TEL:US Podcast S02 E02: Online Distance Learning; building communities.

TEL:US Podcast logo.

In this episode of the TEL:US podcast, Kitty Horne and I chat to René Moolenaar about his experiences of teaching one of the universities first online distance learning modules. We talk about the ways in which he builds community, promotes peer interaction and how simple tools available in Canvas help him to do this.

I also introduce two new features of the podcast; Shortcut of the Show and App of the Show. I’m a big fan of little wins that keyboard shortcuts can give. They are not the most exciting thing to talk about, so I’ve added reverb…

Please let us know if you have any feedback about the podcast, likewise if you want to get involved or have a contender for Shortcut of the Show.

Thanks for listening.

Photo by Bonnie Kittle on Unsplash
Posted in Podcast

Improving the student experience of our online study platform: Introducing consistency

Early reports suggest that Canvas, our new online study platform at Sussex, has been well received by students, particularly first years. One of the strengths of Canvas is that students find it easier to stay on top of their studies as a result of notifications keeping them abreast of upcoming events and deadlines.

Interestingly, almost half of students have changed their Canvas dashboard to the List view. The List view displays all current module activities with deadlines displayed in chronological order. The Dashboard loads to display the current date, and previous and future dates can be viewed by scrolling up and down the page. In contrast to our students, most tutors still have their dashboard set to use the Card view, which displays a complete list of the modules for which they have a role and is more appropriate for their use of the system.

Screenshot of List View on Dashboard
List view on Dashboard

Anecdotally, students have found the most challenging part of Canvas to be the inconsistency between modules. Many tutors have created a home page and have a reduced module navigation menu showing only the links that they are  using in their teaching, whilst other tutors have kept the default Units page for their front page and have left the module navigation menu in case students find it useful.

Templates

In order to increase consistency between modules, Technology Enhanced Learning (TEL) have been asked by some School Directors of Teaching and Learning and Department Heads to create Canvas templates for their school so students get a similar experience in each of their Canvas modules and it is easier for them to find relevant information and learning materials.

PC, tablet and phone showing templates
Templates on a range of devices

Our Canvas templates focus on good principles and practices based around three key areas:

  • Digital pedagogy. The templates are structured to support module curricula, and for tutors to incorporate topic-based activities and resources which advance the extent to which the students meet the module’s learning objectives.
  • Student experience. The templates are easy to navigate and adhere to the principle that less is often more. They keep the navigation elements to minimum, have a hierarchy of information which makes it easy to find things and have consistency within their design, structure and signposting.
  • Inclusivity. The templates are fully accessible and ensure access to materials is possible from different devices and different software including screen readers.

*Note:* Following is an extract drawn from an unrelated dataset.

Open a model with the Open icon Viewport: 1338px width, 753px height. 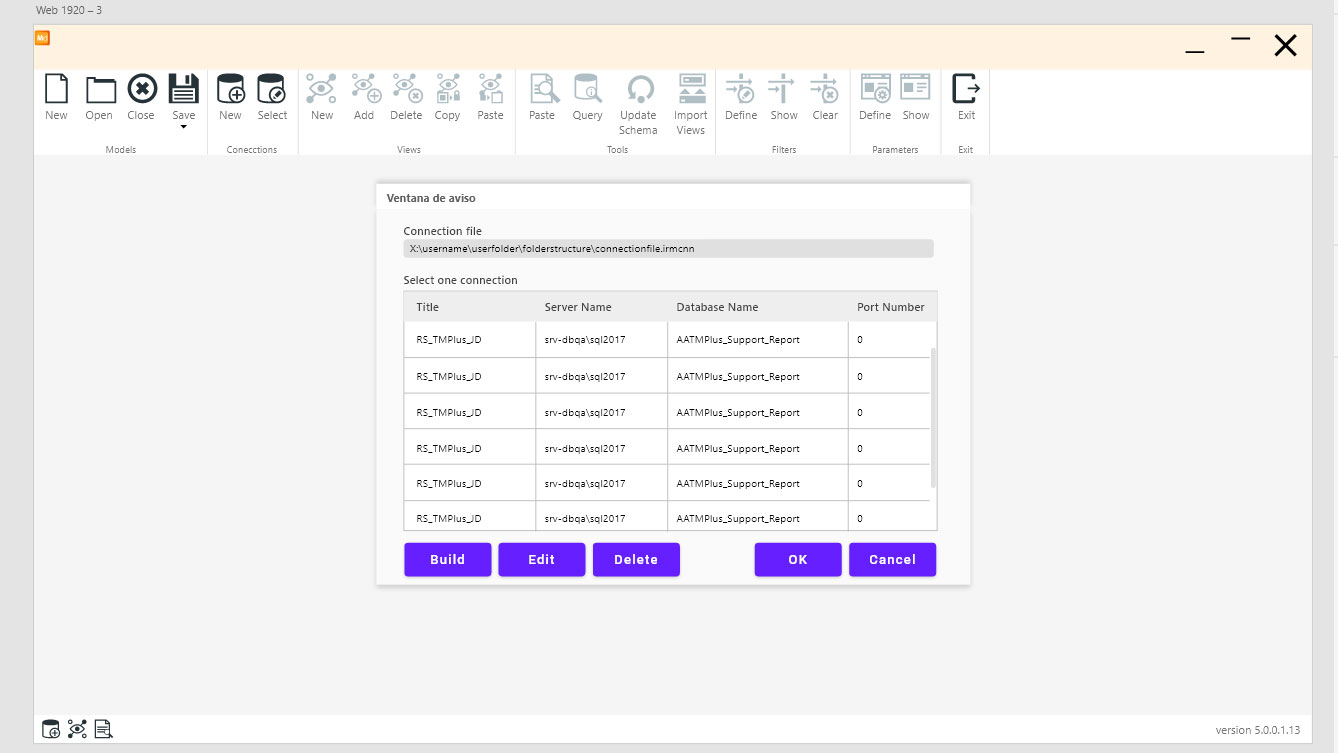99,90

There are currently templates for the the Business School, the School of Engineering and Informatics, the School of English, School of Global Studies, the School Life Sciences, and the Social Work department – some of these just include a home page whilst others provide all the pages you would need for a complete module. Other schools, departments and areas of the University are also planning to introduce templates. You can see these on the Canvas School Templates page of the TEL website.

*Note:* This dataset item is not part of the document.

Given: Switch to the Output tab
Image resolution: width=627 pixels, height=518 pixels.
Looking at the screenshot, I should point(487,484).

Some  areas of the University have not gone down this route and for modules which have not got a set template, TEL have created three templates (so far!) that tutors can choose from to match their teaching style. You can see these on the TEL website.

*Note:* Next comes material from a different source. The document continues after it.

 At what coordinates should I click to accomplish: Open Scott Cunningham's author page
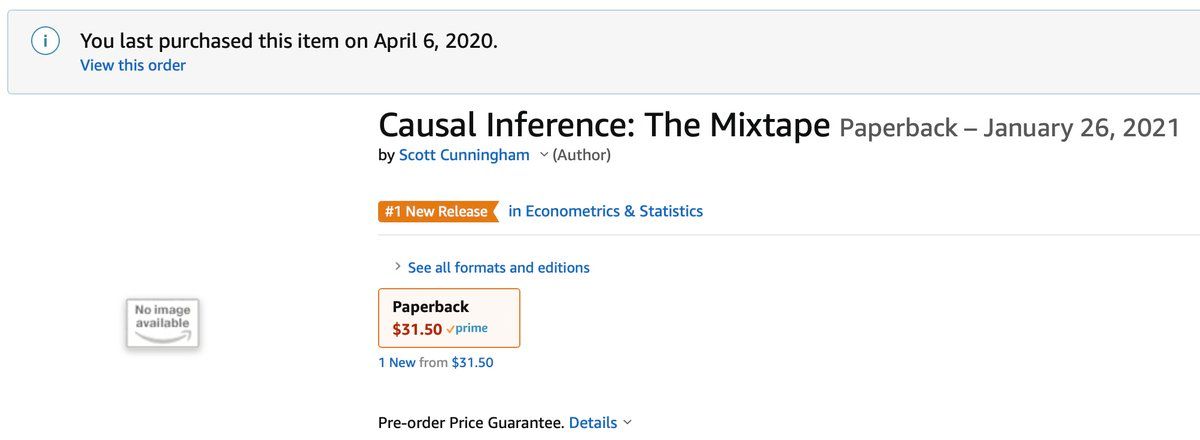pyautogui.click(x=465, y=155)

The ‘intuitive’ template is the simplest and most brightly coloured and provides placeholder headings which inform the tutor what content to put where. You will be expected to drop text and files into the appropriate places.

The ‘weekly’ template allows the easiest navigation between week pages. It expects tutors to have set up their Talis Aspire reading lists by dividing the readings by week and provides folders for the tutors to organise their own files by week.

The ‘flipped learning’ template has been pre-populated with dates in the first three weeks of the Spring semester and for each week includes Units with preparatory materials including learning materials and “readiness” quiz questions, and reflective materials including a journal activity and a revisit to the “readiness” quiz questions to see if the students’ positions have change. The template has a timed release of materials.

All the templates are fully responsive and accessible and are designed to allow students  an easy and consistent experience when using Canvas. They all work best when starting with an empty site  but they all can be used when there is existing content.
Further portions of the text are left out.